Cognitive Daily gets a lot of complaints about graphs, mostly from readers who say the graphs are useless without error bars. My response is that error bars are confusing to most readers. But perhaps I’m wrong about that. Now I’m going to put my money where my mouth is.

Take a look at this graph. It represents a fictional experiment where two different groups of 50 people took a memory test. The mean scores of each group are shown, along with error bars showing standard error:

Based on this graph, can you tell if there is a significant difference (*p*<.05) between the scores of the two groups? Let's make this a poll (for the sake of accuracy, please respond as best you can even if you don't know what the error bars represent).

Below I've included a similar graph, again testing two different groups of 50 people but using a different type of error bar:

Again, based on this graph, can you tell if there is a significant difference (*p*<.05) between the scores of the two groups?

I'll give the correct answers later today (after plenty of folks have had a chance to respond), but I'll wager now that we will get a large number of incorrect responses to each poll, even though many of our readers are active researchers.

**The Bet**

Here's my wager.
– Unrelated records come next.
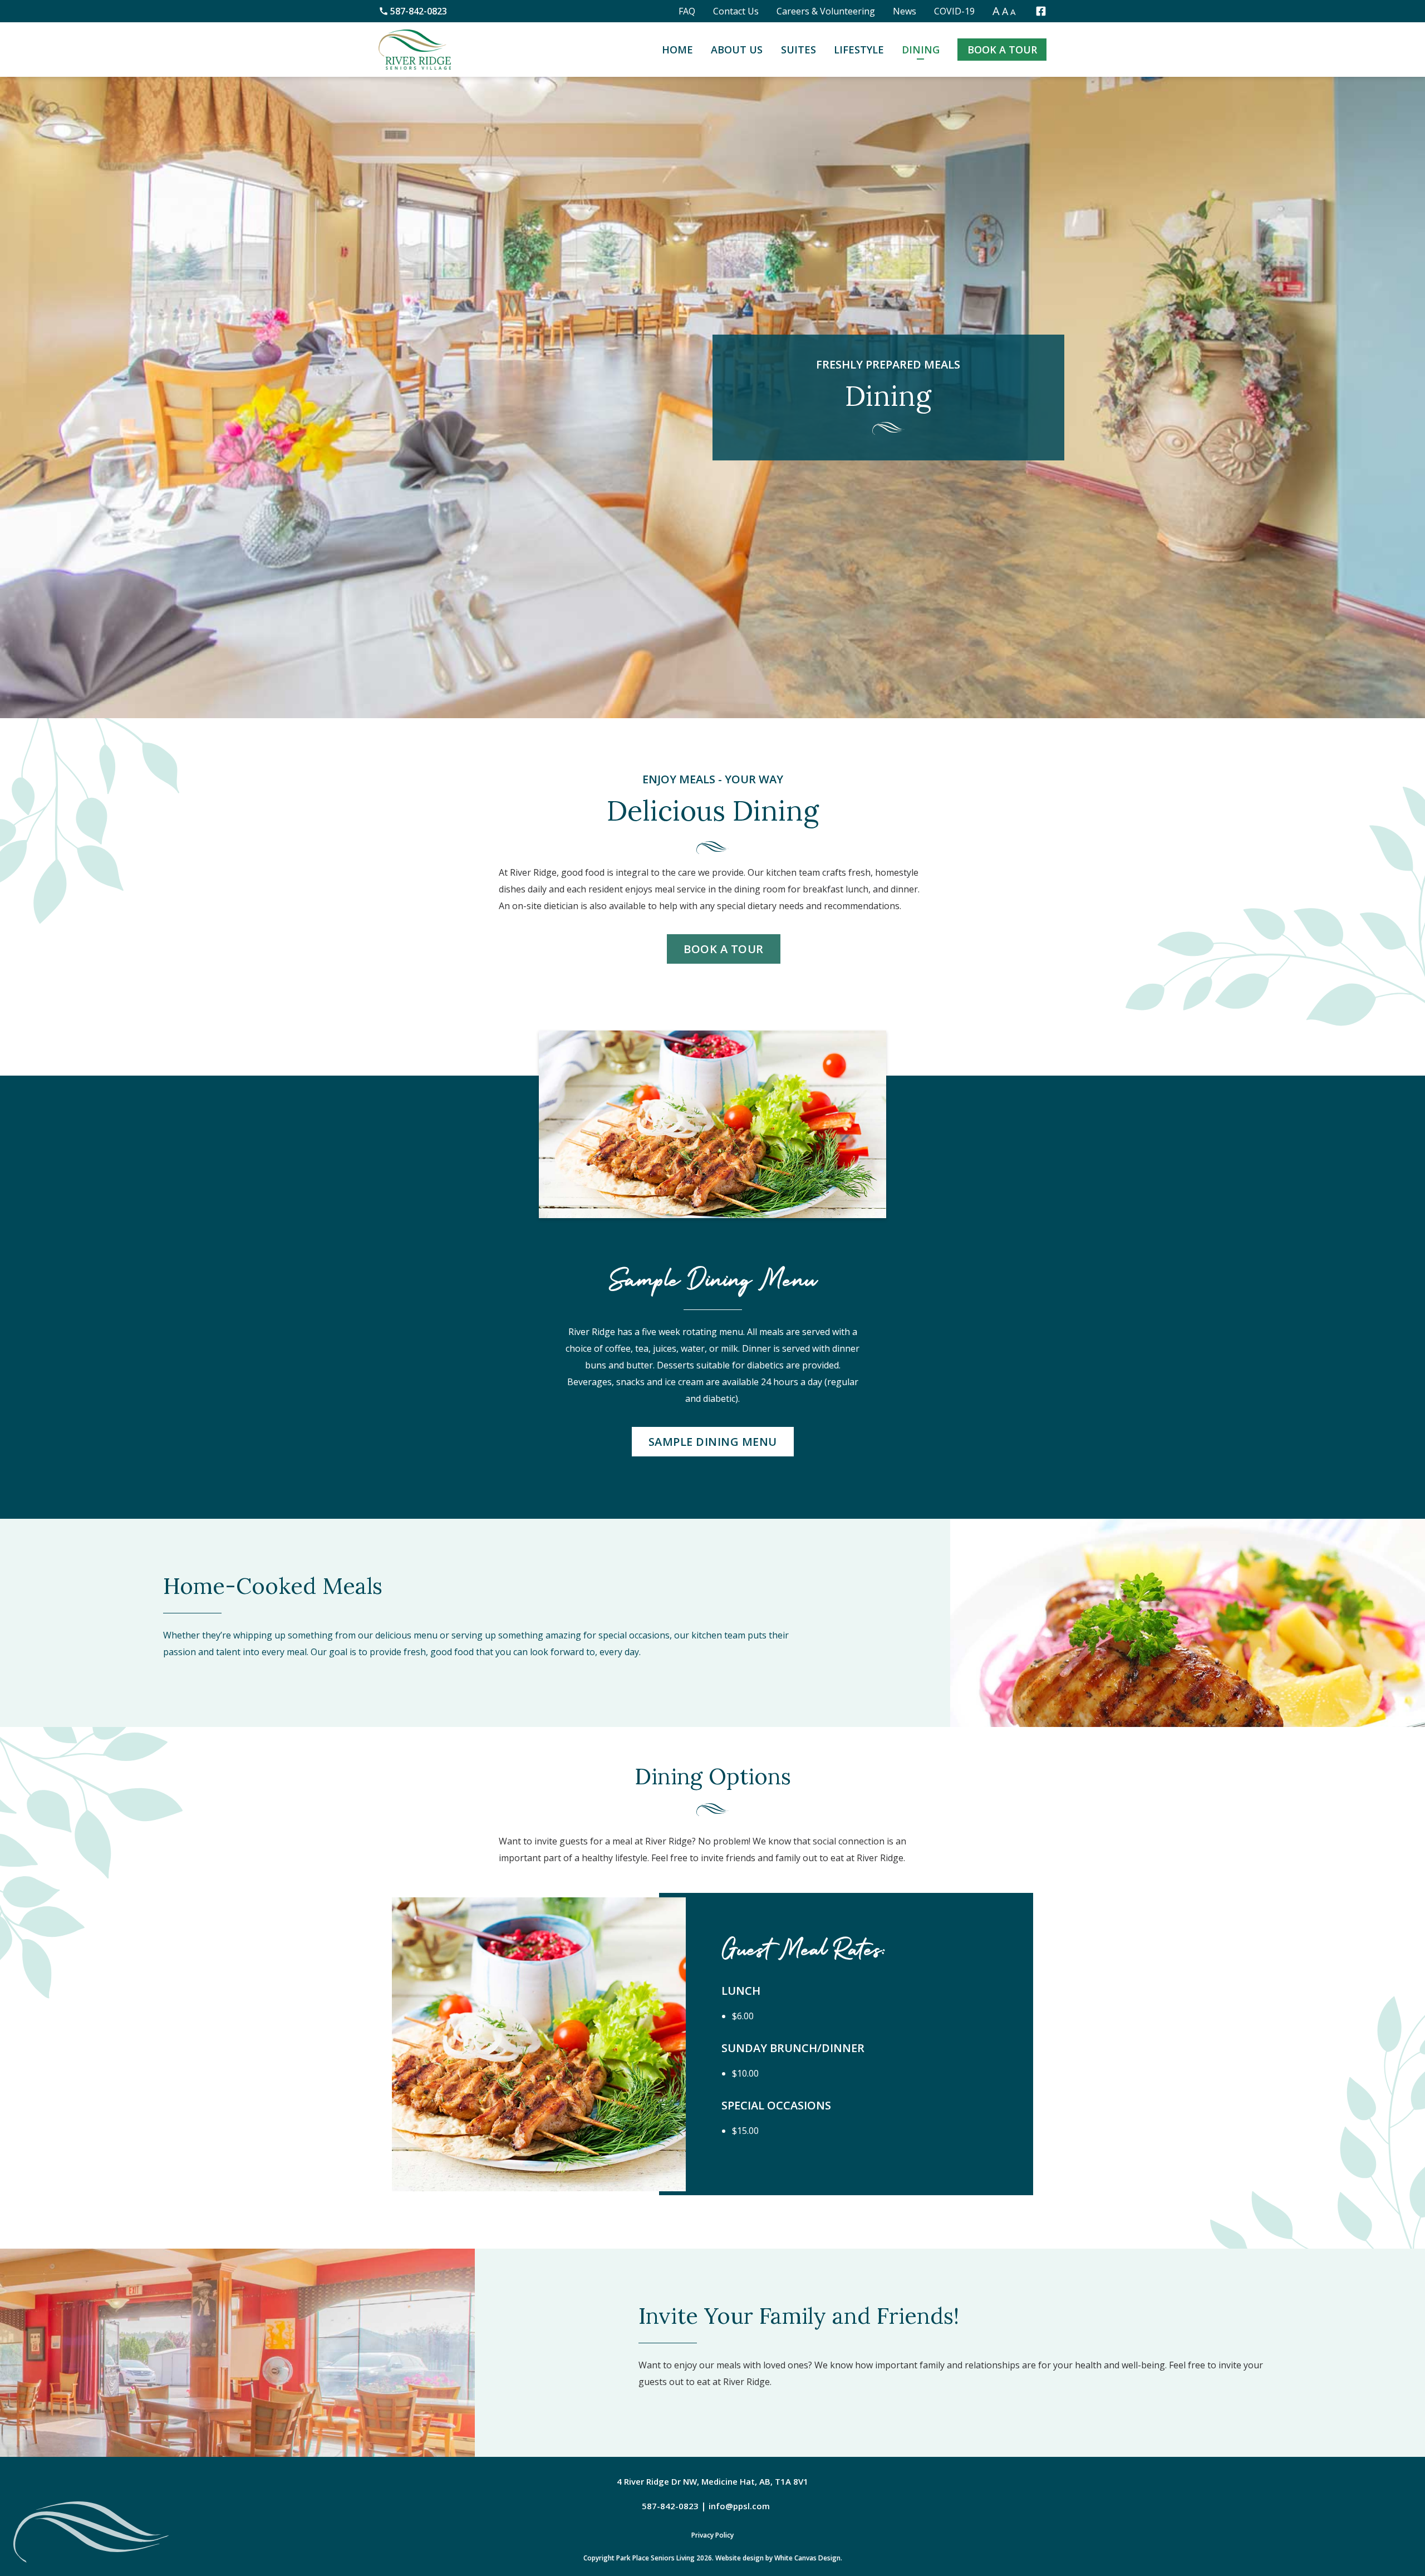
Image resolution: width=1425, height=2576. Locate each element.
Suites (798, 49)
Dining (921, 49)
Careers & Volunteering (826, 11)
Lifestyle (859, 49)
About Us (737, 49)
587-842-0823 (418, 11)
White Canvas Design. (808, 2558)
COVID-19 (954, 11)
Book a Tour (1002, 49)
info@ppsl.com (739, 2505)
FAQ (687, 11)
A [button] (996, 10)
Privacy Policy (712, 2535)
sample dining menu (712, 1441)
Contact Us (736, 11)
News (904, 11)
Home (677, 49)
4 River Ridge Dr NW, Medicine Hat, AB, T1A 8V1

I say that fewer than 50 percent of our readers can accurately answer the poll questions without cheating or looking up the information elsewhere first. If we get more than 300 responses to each poll, and accuracy is better than 50 percent for each, then I'll add error bars to every graph I produce for Cognitive Daily from here on out (as long as the researchers publish enough information for me to generate them -- and as long as the error bars are statistically relevant [more on that later]). If not, then I get to link to this post every time a commenter complains about Cognitive Daily not putting error bars in its graphs.

**Update:** Okay, I think we've now gotten enough answers to demonstrate that most of our readers don't understand error bars. I win! (I probably shouldn't be too happy about that though...)

I'll post the answers below -- you'll need to scroll down to see them so people can still answer the poll without seeing the answer first.

Now, the answers. For Graph 1, the correct response is "too close to call." Since the error bars are standard errors, they need to be separated by at least half the length of the error bars. I'll give partial credit for a "yes" answer, since they are actually separated by *exactly* half the length of the error bars. (For more explanation, see this post)

For Graph 2, the correct response is "yes." Since the error bars are 95% confidence intervals, they can overlap by as much as 25% of the length of the error bars and still show a significant difference. These error bars just barely overlap, so the difference is definitely significant.

Any comments on the polls? I tried to make the instructions as clear as possible, but I'm open to hearing any claims as to how my test may have slanted the results.